According to his lawyer, a Ugandan court has issued an arrest warrant for an international award-winning novelist who fled to Germany last month to seek treatment for injuries he claims were caused by security agents during torture.
On Wednesday, the warrant was issued.
Kakwenza Rukirabashaija was detained in December and kept for about a month before being charged with communications charges in connection with tweets criticising President Yoweri Museveni and his son.
His lawyer, Eron Kiiza, told Reuters that the court had issued an arrest warrant for him. “It’s simply more of his harassment since the court had the option of trying him in his absence, which is legal, but they chose to ignore it.”
Rukirabashaija said he was tortured by security agents during his imprisonment after his release in January. Images of his body revealed torture marks, causing indignation among the people.
He informed local network NTV that he was punched in the stomach, kicked, slapped with gun butts, and forced to dance for hours, and that his tormentors tore flesh from various places of his body with pliers.

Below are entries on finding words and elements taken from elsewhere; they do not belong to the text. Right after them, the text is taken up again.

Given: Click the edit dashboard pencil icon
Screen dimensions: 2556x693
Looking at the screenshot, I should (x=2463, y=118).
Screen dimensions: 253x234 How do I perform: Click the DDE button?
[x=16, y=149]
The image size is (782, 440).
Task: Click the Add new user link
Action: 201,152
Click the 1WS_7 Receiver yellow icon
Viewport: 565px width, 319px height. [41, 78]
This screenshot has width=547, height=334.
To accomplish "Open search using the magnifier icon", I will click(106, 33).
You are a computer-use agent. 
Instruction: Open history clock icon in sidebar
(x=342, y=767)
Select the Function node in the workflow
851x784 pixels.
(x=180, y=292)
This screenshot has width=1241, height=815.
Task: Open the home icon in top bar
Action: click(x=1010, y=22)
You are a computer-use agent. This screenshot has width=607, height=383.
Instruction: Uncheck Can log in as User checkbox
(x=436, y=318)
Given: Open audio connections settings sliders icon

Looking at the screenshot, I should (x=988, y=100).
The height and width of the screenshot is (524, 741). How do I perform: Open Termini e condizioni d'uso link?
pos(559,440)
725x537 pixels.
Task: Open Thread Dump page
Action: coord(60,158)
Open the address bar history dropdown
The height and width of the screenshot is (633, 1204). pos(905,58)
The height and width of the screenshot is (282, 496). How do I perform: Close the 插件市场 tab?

Police have stated that they are unable to comment on the allegations of torture because they are a part of Rukirabashaija’s court case.
In February, he stated that he had fled the country, saying that he would seek treatment in Germany.
Rukirabashaija is a satirist best known for his work Greedy Barbarian, which criticises governmental oppression and corruption in a fictional country. The book was widely interpreted in Uganda as a jab at Museveni’s government.
Last year, he was awarded the PEN Pinter Prize for International Courageous Writers. He is the second Museveni critic to depart Uganda this year, following the announcement in January by Stella Nyanzi, a university instructor, that she had gone to Germany.